** Directions **
Please copy exactly the lines that run from the start of the entries to the line containing "Task: Click the Work", inclusive.

:: Given records

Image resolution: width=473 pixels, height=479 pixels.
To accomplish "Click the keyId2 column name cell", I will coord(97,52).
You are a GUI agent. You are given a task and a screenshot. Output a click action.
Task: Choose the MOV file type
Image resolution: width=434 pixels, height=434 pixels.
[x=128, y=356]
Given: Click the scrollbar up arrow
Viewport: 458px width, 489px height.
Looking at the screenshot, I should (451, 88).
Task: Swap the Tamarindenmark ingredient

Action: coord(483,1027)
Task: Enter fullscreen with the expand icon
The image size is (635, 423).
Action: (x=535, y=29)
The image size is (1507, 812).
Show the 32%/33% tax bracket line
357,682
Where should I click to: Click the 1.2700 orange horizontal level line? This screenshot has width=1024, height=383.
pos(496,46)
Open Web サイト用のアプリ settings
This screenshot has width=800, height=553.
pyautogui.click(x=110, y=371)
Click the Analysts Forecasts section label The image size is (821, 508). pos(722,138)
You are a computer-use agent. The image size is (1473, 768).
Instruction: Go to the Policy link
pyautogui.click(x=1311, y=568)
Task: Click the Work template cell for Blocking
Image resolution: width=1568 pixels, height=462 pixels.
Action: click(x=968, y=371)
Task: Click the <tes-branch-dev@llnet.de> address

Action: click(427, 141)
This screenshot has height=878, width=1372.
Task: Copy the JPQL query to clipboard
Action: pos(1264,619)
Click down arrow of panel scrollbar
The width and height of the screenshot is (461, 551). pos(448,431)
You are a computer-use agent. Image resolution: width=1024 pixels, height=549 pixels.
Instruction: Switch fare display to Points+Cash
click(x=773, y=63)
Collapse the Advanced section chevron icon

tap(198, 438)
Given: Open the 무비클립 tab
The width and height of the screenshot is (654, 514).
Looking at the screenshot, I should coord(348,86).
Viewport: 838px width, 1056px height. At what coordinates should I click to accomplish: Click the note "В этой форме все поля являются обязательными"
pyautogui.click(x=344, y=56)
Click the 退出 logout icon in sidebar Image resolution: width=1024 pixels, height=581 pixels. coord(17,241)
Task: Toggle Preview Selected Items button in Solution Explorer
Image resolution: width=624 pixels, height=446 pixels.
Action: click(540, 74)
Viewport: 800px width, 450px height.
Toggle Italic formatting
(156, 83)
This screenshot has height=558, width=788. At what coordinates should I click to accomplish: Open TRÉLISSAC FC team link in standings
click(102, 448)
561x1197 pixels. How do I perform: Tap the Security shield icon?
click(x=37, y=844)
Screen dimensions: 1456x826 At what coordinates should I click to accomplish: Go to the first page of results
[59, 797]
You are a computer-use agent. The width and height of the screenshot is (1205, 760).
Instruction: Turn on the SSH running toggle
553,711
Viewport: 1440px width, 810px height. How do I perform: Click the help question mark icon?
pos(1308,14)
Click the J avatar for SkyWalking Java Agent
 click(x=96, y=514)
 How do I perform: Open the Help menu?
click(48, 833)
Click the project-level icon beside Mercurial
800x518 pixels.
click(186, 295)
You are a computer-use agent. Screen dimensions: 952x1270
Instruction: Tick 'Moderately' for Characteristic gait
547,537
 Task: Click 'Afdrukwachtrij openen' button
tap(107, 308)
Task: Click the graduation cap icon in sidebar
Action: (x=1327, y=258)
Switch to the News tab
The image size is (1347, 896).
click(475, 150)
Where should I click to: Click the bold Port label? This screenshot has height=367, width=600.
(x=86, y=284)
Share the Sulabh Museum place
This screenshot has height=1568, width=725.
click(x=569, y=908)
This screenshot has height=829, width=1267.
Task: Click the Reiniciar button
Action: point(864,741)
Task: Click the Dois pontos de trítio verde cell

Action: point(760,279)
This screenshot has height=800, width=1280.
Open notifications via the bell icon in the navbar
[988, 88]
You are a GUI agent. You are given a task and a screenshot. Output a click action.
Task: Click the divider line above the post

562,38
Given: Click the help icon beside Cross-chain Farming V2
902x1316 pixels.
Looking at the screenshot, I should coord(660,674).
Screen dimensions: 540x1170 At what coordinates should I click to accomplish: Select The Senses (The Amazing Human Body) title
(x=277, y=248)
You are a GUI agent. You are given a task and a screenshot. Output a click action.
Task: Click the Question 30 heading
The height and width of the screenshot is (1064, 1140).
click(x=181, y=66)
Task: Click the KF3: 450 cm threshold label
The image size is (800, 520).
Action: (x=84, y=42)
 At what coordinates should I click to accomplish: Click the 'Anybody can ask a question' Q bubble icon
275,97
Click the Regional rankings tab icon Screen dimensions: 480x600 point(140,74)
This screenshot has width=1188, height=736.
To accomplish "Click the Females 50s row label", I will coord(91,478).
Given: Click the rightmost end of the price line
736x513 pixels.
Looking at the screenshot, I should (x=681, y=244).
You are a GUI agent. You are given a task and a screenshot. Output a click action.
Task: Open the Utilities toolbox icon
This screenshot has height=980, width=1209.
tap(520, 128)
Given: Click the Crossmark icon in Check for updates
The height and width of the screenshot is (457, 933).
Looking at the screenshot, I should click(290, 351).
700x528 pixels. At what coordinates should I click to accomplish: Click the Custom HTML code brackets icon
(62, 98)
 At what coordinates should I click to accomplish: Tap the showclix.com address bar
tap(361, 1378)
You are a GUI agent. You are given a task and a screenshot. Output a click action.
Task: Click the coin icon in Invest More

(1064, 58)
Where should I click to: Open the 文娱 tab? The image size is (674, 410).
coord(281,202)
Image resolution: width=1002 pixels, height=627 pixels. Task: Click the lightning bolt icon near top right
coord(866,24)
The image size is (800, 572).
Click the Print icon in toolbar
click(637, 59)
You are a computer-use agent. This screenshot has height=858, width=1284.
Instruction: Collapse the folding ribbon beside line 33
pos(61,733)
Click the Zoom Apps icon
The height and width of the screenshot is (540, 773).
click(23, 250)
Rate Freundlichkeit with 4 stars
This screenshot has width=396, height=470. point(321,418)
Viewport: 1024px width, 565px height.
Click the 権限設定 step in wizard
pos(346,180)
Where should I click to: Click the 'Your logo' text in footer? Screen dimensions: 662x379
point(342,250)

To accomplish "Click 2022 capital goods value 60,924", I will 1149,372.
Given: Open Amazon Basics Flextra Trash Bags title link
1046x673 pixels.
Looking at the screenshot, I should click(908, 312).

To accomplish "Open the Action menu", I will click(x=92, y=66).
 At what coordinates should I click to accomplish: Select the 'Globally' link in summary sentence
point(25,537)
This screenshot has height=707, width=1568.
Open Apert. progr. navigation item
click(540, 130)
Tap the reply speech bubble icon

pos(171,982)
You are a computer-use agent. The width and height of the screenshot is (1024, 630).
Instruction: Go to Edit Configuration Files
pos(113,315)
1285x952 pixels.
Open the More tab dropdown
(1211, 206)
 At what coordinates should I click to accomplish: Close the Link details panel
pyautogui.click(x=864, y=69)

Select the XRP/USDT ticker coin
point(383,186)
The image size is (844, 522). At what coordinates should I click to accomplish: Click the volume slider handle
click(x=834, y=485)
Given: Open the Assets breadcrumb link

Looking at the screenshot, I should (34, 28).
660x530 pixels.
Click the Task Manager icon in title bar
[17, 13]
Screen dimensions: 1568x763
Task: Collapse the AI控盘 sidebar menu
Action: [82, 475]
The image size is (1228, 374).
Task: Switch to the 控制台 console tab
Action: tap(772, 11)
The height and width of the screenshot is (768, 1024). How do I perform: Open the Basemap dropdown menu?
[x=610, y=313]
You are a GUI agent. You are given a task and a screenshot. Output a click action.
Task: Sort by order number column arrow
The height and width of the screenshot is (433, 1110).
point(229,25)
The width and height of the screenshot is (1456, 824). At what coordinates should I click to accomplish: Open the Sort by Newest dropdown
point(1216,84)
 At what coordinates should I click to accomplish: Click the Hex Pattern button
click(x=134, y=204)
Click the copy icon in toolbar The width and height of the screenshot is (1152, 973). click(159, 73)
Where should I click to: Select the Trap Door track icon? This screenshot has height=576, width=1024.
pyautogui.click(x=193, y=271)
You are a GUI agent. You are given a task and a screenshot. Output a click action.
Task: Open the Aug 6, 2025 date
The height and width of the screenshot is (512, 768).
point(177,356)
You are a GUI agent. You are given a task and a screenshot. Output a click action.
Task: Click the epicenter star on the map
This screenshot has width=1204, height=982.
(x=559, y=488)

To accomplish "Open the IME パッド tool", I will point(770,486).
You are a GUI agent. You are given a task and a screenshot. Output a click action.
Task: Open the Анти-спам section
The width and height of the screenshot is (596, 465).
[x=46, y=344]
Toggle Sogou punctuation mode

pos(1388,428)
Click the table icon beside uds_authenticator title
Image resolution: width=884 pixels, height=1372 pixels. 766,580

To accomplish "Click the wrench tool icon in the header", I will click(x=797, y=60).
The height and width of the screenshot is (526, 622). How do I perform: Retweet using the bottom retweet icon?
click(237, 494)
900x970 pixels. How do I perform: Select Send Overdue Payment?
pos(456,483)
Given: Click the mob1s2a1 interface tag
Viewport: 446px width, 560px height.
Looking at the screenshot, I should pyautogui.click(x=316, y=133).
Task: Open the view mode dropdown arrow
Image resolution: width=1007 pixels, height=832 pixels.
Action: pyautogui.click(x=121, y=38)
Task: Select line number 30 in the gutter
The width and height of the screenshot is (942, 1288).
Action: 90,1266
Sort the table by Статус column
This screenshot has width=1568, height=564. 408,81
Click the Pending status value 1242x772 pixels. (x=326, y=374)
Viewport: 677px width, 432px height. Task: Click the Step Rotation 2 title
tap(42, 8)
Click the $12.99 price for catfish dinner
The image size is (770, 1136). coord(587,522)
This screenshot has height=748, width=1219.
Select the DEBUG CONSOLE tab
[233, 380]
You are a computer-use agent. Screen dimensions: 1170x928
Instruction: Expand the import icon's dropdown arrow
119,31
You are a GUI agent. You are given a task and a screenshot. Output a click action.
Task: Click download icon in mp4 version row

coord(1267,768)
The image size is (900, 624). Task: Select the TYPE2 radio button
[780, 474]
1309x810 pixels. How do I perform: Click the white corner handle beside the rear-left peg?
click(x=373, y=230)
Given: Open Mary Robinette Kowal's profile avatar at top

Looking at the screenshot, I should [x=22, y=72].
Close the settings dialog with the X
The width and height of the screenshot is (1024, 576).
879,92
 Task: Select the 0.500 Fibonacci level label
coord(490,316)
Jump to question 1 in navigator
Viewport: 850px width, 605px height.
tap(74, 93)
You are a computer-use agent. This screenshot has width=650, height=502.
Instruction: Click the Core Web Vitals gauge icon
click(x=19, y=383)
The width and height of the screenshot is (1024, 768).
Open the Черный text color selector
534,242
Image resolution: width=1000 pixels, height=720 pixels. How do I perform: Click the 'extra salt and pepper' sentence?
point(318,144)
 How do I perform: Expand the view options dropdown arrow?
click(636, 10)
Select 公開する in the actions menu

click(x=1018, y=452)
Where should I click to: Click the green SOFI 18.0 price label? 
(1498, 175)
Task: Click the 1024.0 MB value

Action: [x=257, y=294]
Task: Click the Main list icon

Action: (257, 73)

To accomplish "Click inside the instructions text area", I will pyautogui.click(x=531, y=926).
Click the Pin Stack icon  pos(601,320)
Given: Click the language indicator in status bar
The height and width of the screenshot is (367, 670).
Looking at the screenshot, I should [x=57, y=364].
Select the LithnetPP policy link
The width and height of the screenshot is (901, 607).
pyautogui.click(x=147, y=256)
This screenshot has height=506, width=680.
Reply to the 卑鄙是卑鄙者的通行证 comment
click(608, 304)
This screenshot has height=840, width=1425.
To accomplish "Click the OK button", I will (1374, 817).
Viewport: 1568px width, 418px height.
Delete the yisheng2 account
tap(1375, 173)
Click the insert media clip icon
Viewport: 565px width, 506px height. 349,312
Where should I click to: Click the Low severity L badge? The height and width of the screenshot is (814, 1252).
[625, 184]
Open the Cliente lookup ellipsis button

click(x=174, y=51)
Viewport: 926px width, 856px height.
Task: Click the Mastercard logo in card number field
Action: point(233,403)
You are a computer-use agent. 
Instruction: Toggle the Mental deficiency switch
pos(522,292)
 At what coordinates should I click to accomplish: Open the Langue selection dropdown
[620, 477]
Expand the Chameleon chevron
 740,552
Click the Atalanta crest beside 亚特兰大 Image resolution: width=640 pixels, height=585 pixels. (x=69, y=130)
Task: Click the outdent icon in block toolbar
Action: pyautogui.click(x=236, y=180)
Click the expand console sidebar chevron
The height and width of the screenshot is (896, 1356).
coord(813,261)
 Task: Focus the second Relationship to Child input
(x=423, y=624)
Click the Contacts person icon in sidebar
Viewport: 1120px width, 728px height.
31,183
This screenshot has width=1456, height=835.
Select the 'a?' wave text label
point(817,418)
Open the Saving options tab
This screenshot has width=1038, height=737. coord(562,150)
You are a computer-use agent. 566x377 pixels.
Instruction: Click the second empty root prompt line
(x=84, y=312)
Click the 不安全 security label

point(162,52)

::::

** Answer section **
Image resolution: width=473 pixels, height=479 pixels.
To accomplish "Click the keyId2 column name cell", I will coord(97,52).
You are a GUI agent. You are given a task and a screenshot. Output a click action.
Task: Choose the MOV file type
Image resolution: width=434 pixels, height=434 pixels.
[x=128, y=356]
Given: Click the scrollbar up arrow
Viewport: 458px width, 489px height.
Looking at the screenshot, I should (451, 88).
Task: Swap the Tamarindenmark ingredient

Action: coord(483,1027)
Task: Enter fullscreen with the expand icon
The image size is (635, 423).
Action: (x=535, y=29)
The image size is (1507, 812).
Show the 32%/33% tax bracket line
357,682
Where should I click to: Click the 1.2700 orange horizontal level line? This screenshot has width=1024, height=383.
pos(496,46)
Open Web サイト用のアプリ settings
This screenshot has width=800, height=553.
pyautogui.click(x=110, y=371)
Click the Analysts Forecasts section label The image size is (821, 508). pos(722,138)
You are a computer-use agent. The image size is (1473, 768).
Instruction: Go to the Policy link
pyautogui.click(x=1311, y=568)
Task: Click the Work template cell for Blocking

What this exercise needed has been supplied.